This update is news? Well, in a way, yes. What's newsworthy is seeing that liberty continues to ring modern despite efforts to diminish and quash the movement. Perhaps you missed the recent hearings in D.C. about the IRS asking "are you now of have you ever been" questions of patriotic groups. That was followed by the irritating news that the NSA has been mining masses of domestic phone and bank metadata. Closer to home, many have been chaffed by this county's being a testing ground for some of the most oppressive regulations in the state - often framed as "more than necessary" and voluntary.
As for the website update, WE were pleased to see that the following short feature remains on the tea party's home page:
What Part of “Infringe” Don’t They Understand?
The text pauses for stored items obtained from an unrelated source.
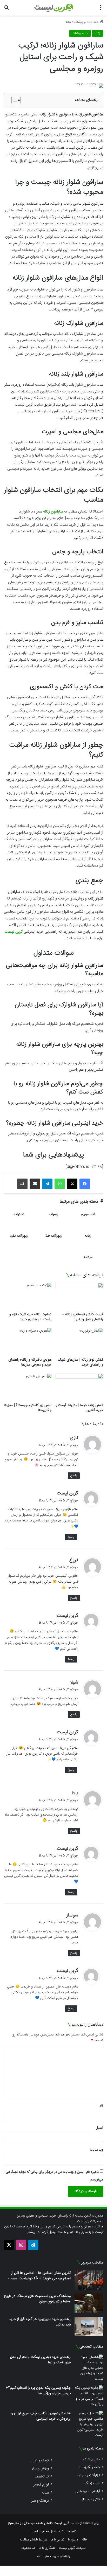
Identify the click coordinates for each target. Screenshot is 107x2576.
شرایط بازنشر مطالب (33, 2540)
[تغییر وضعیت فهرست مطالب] (13, 100)
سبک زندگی (92, 2483)
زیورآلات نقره (19, 1236)
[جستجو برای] (6, 10)
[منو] (100, 10)
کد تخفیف (42, 2476)
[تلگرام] (47, 1184)
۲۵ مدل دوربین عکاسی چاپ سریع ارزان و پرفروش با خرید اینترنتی (41, 2416)
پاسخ (73, 1475)
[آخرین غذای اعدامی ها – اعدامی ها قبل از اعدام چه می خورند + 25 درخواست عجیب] (89, 2280)
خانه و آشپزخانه (89, 2467)
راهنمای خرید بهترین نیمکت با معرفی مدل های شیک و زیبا (40, 2360)
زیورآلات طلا (53, 1236)
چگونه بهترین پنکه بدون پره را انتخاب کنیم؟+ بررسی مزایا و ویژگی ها (38, 2391)
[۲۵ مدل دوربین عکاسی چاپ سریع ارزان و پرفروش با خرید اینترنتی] (89, 2424)
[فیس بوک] (84, 1184)
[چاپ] (22, 1184)
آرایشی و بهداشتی (87, 2491)
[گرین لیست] (53, 8)
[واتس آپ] (60, 1184)
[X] (72, 1184)
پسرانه (53, 1214)
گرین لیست (14, 932)
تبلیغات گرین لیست (72, 2548)
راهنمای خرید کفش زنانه (53, 2556)
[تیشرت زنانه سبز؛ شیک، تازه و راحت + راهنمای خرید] (27, 1296)
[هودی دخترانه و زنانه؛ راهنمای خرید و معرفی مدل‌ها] (27, 1341)
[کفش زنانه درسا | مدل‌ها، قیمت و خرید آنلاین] (79, 1387)
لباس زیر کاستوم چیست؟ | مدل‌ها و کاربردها (27, 1407)
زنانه (68, 22)
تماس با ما (57, 2540)
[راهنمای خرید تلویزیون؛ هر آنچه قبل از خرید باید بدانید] (89, 2326)
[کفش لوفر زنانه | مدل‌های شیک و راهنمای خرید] (79, 1341)
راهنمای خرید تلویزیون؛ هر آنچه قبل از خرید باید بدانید (40, 2322)
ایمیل (99, 2128)
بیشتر (31, 2232)
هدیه (45, 2492)
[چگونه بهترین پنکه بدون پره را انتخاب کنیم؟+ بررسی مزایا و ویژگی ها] (89, 2396)
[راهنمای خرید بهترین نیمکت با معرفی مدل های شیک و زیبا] (89, 2368)
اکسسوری (88, 1214)
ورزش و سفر (40, 2468)
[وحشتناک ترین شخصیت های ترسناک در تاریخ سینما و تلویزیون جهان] (89, 2303)
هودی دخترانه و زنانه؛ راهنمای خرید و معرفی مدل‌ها (29, 1362)
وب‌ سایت (96, 2150)
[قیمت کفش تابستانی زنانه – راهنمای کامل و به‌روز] (79, 1296)
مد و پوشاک (82, 22)
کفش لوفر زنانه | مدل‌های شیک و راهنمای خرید (80, 1362)
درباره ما (73, 2540)
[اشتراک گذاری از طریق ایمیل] (35, 1184)
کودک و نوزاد (40, 2460)
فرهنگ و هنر (40, 2500)
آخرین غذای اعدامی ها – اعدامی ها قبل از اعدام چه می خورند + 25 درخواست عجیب (39, 2276)
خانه (96, 22)
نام (101, 2106)
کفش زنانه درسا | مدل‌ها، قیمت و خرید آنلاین (79, 1407)
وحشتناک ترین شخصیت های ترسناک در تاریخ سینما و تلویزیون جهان (37, 2299)
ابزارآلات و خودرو (88, 2475)
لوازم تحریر (41, 2484)
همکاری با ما (47, 2548)
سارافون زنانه (53, 511)
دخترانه (19, 1214)
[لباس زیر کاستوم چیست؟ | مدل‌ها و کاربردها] (27, 1387)
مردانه (88, 1257)
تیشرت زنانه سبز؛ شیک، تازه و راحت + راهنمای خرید (30, 1316)
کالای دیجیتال (90, 2499)
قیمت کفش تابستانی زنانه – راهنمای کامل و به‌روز (82, 1316)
Whatcom Tea Party (website)
Webster’s dictionary defines infringe: to encroach upon in a way that violates law or the rights of another. The US and Washington State constitutions frequently use the term “infringe” in regards to the actions of government on its citizens — saying it may not.
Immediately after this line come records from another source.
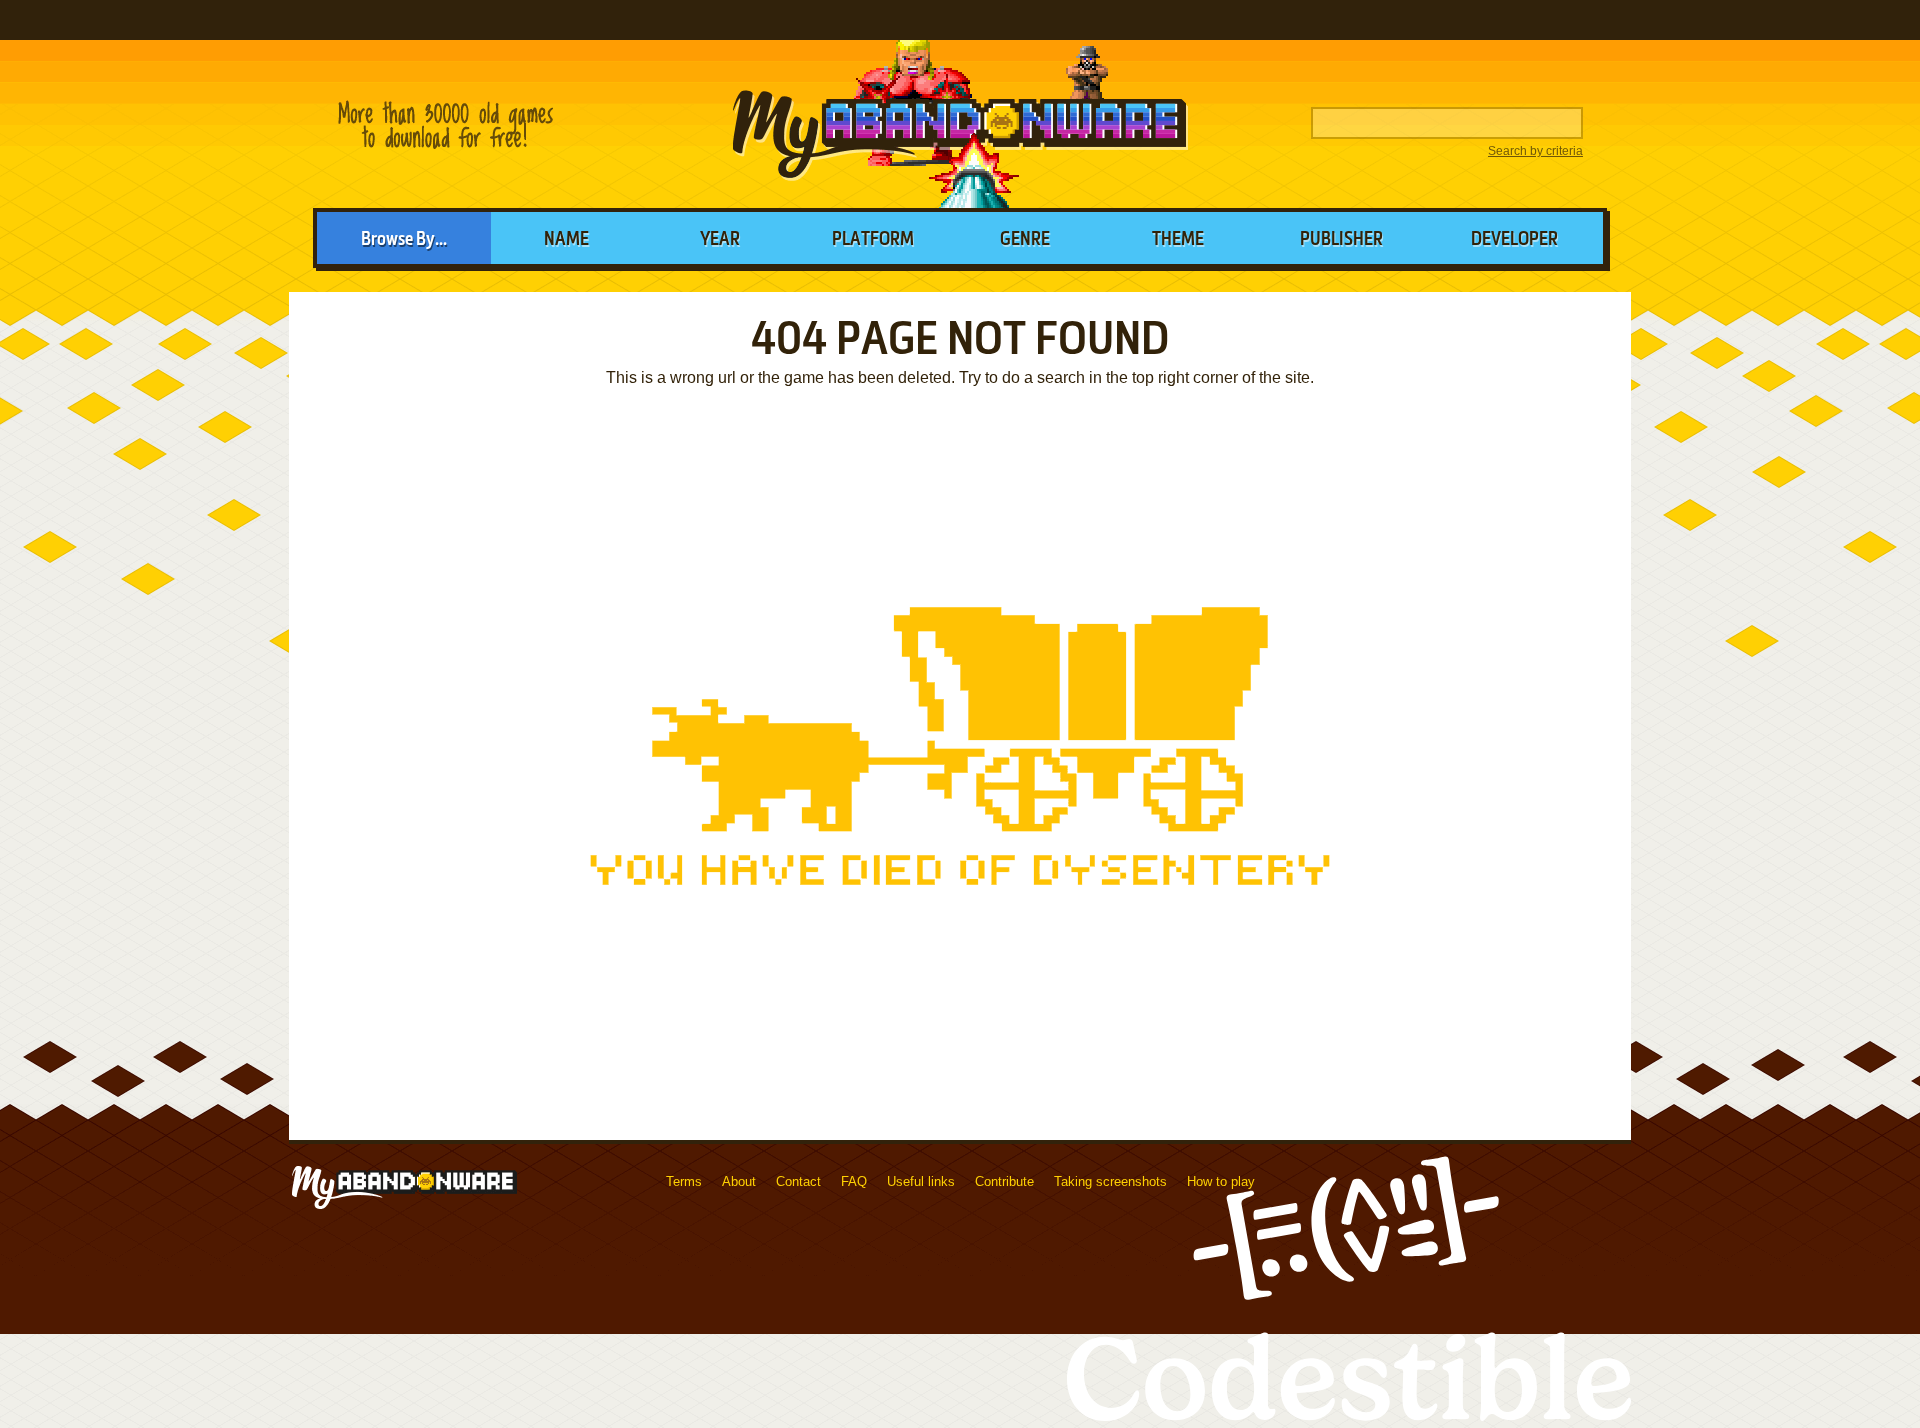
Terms (684, 1181)
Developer (1514, 240)
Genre (1025, 240)
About (739, 1181)
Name (566, 240)
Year (720, 240)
Infringement burdens and frustrates rights. You know it when you feel it. Making voters take a test or pay a fee would frustrate or burden their right (ability) to vote. Forcing us to pass what we write or say before a political correctness board would burden and frustrate our First Amendment right to free speech. Taxing and regulating legal things or activities to the point that nobody can afford them, such as building permits, French fries, soft drinks, tobacco, or limiting the Second Amendment right to bear arms burdens and frustrates those rights.
Rights are not something you need, they’re something you have. You have the right to speak truth to power. You have the right to self-preservation, self-defense. You have all the rights you were born with, whether or not someone else thinks you need them at this time, and whether or not you should choose to exercise them. They’re yours at birth: no government can grant them, therefore, no government can rightfully take them away.
The role of government is to protect our rights, using the specific powers that We the People grant to it. Infringement is the exact opposite of government’s rightful role: a major malfunction and gross malpractice.